Information on the connection grant message of narrowband ISDN

Information direction shape Length Protocol Classifier (PD) Bidirectional necessary One Call Reference (CR) Bidirectional necessary 4 Message type (MT) Bidirectional necessary 2 Message length (ML) Bidirectional necessary 2 Notification indicator (NI) Bidirectional Selection 5

In Table 6a, the Protocol Delimiter (PD), Call Reference (CR), Message Type (MT) and Message Length (ML) indicate the information to be included as Mandatory, and the Notification India (NI) is optional.
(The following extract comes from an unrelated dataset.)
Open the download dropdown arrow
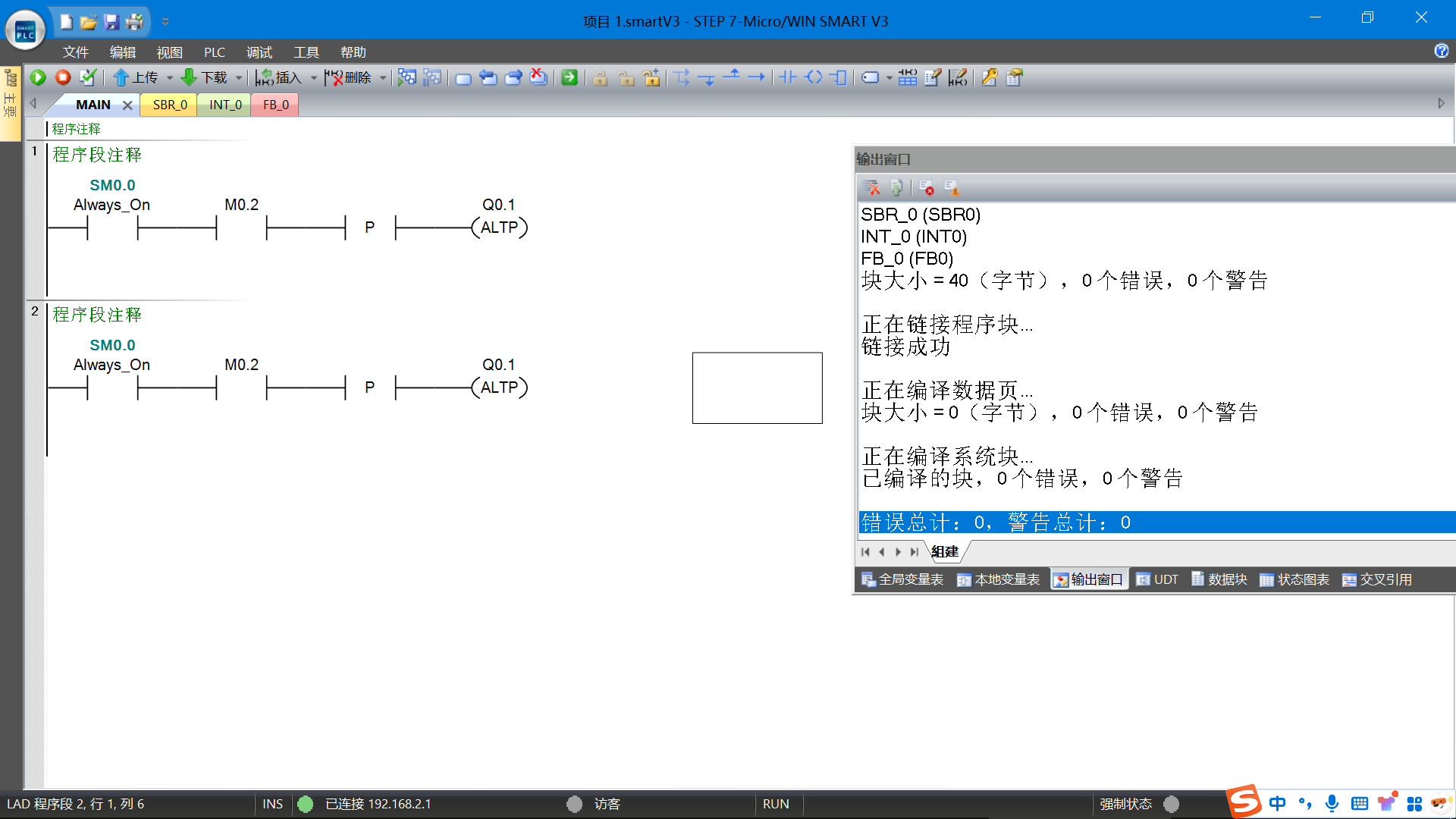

Indicates information to be included.

TABLE 6b

Information on Release Messages for Narrowband ISDN

Information direction shape Length Protocol Classifier (PD) Bidirectional necessary One Call Reference (CR) Bidirectional necessary 4 Message type (MT) Bidirectional necessary 2 Message length (ML) Bidirectional necessary 2 Cause Bidirectional necessary 6 to 34 Notification indicator (NI) Bidirectional Selection 5 Progress indicator (PI) Bidirectional Selection 4 to 6

In Table 6b, Protocol Descriptor (PD), Call Reference (CR), Message Type (MT), Message Length (ML) and Cause (Cause) indicate the information that must be included as Mandatory. Notification Indicator (PI) and Progress Indicator (PI) indicate information included as optional.

TABLE 6c

Information about status messages for narrowband ISDN

Information direction shape Length Protocol Classifier (PD) Bidirectional necessary One Call Reference (CR) Bidirectional necessary 4 Message type (MT) Bidirectional necessary 2 Message length (ML) Bidirectional necessary 2 Call state (CS) Bidirectional necessary 5 Cause Bidirectional necessary 6 to 34

In Table 6c, protocol identifier (PD), call reference (CR), message type (MT), message length (ML), call state (CS) and cause are included as mandatory. Indicates information that should be

Table 6d

Information about status request messages for narrowband ISDN

Information direction shape Length Protocol Classifier (PD) Bidirectional necessary One Call Reference (CR) Bidirectional necessary 4 Message type (MT) Bidirectional necessary 2 Message length (ML) Bidirectional necessary 2

In Table 6d, the protocol identifier (PD), call reference (CR), message type (MT) and message length (ML) indicate information to be included as mandatory.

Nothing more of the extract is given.